The second model represents two populations, one of which has experienced a domestication bottleneck (Fig. 1). This model contains five parameters of interest: d, the duration of the bottleneck; t, the time the two populations diverged; θA, the population parameter of both the ancestral population and the nonbottlenecked population; θB, the population parameter during the bottleneck; and θP, the current θ of the population that experienced a bottleneck. This model assumes that divergence between populations was rapid, with no gene flow following population divergence. The expected value and lower 95% confidence interval of θB was estimated as in model I except that the number of polymorphisms shared between populations (R), rather than the number of segregating sites S, was compared between observed and simulated data. In short, the two coalescent models employ different summary statistics from DNA sequence data to make inferences about θB.

For both models, Tajima’s D (26) was used as a measure of “goodness-of-fit” between the coalescent model and the observed data. In all simulations, D from observed data was compared with the distribution of D based on simulated data. If the observed D did not fall within the central 95% of the distribution of D, we concluded that the observed data did not fit the coalescent model, given the parameter values used for simulation. All simulations were based on 997 silent sites and sample sizes of 9 for the bottlenecked population (representing maize) and 8 for the nonbottlenecked population (representing the ancestor parviglumis).

RESULTS

Summary of Adh1 Sequence Variation.

Table 2 contains a summary of sequence variation found in the three Zea taxa. As measured by θ̂, Z. mays ssp. parviglumis is the most diverse of the three taxa at the Adh1 locus (Table 2). Furthermore, parviglumis sequences are distributed widely on the genealogy (Fig. 2). One subset of parviglumis sequences forms a monophyletic clade that is an outgroup to the remainder of the Zea Adh1 sequences. This group contains sequences 1b, 4, 5, and 7, and two of these sequences are identical (sequences 4 and 7). The remaining parviglumis sequences (haplotypes 1a, 2, 3, and 6) do not form a distinct clade. It should be noted that there is no clear relationship between genealogical relationships (as inferred from Fig. 2) and geographic origin. For example, sequences parv1a and parv1b came from the same individual, but one sequence is within the monophyletic outgroup clade and the other is not.
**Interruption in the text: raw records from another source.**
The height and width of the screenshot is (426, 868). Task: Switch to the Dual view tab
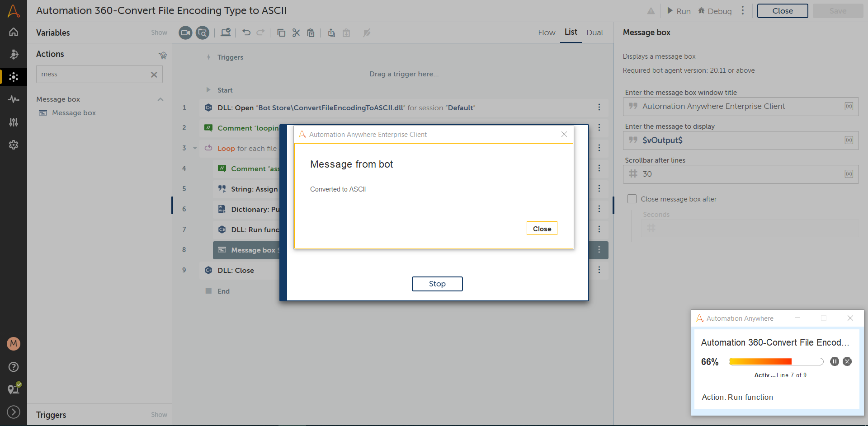pyautogui.click(x=594, y=33)
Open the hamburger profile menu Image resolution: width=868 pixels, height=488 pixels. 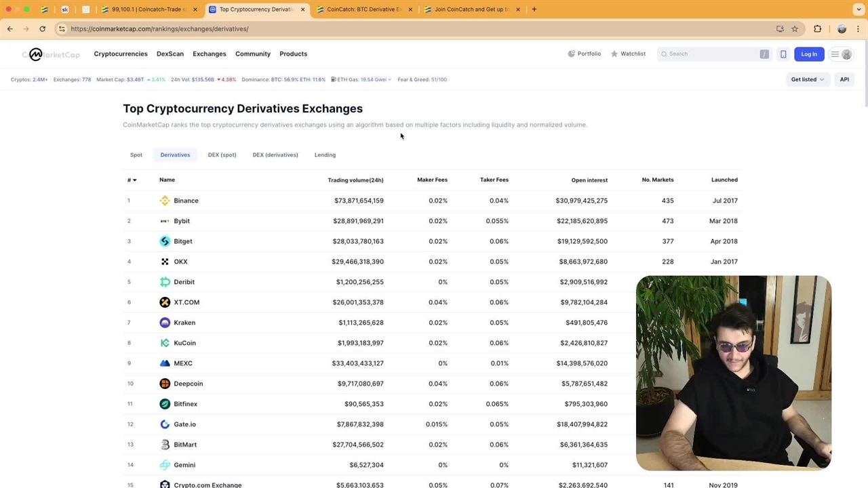(x=841, y=54)
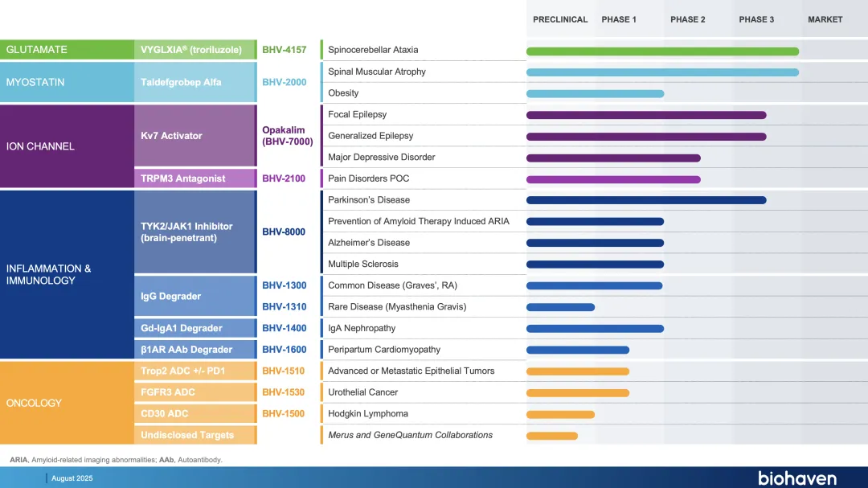The height and width of the screenshot is (488, 868).
Task: Click the Taldefgrobep Alfa cell
Action: click(x=194, y=83)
It should also be noted that recombination is detectable among parviglumis Adh1 sequences (Table 2), and recombination may affect phylogenetic resolution. Nonetheless, the wide distribution of parviglumis alleles on the Adh1 genealogy, coupled with the observation that parviglumis is genetically diverse, is consistent with a historically large population segregating old alleles.

Table 2.

Variation at the Adh1 locus

Taxa n m S θ̂ θ̂/bp D r
parv 8 993 63(1) 24.30 0.0245 −0.241 4
maize 9 997 49(1) 18.03 0.0181 0.785 3
lux 7 998 26(0) 10.61 0.0106 0.258 3
all 24 998 94(2) 25.17 0.0252 0.241 6

n, number of sequences; m, number of silent sites; S, number of segregating silent sites (with number of segregating replacement sites in parentheses); D, tajima’s D, based on silent sites; r, the minimum number of inferred recombination events among sequences. 

Figure 2.

Figure 2

The neighbor-joining reconstruction of Adh1 sequences. Bootstrap values greater than 50% are given above nodes. Abbreviations are given in Table 1.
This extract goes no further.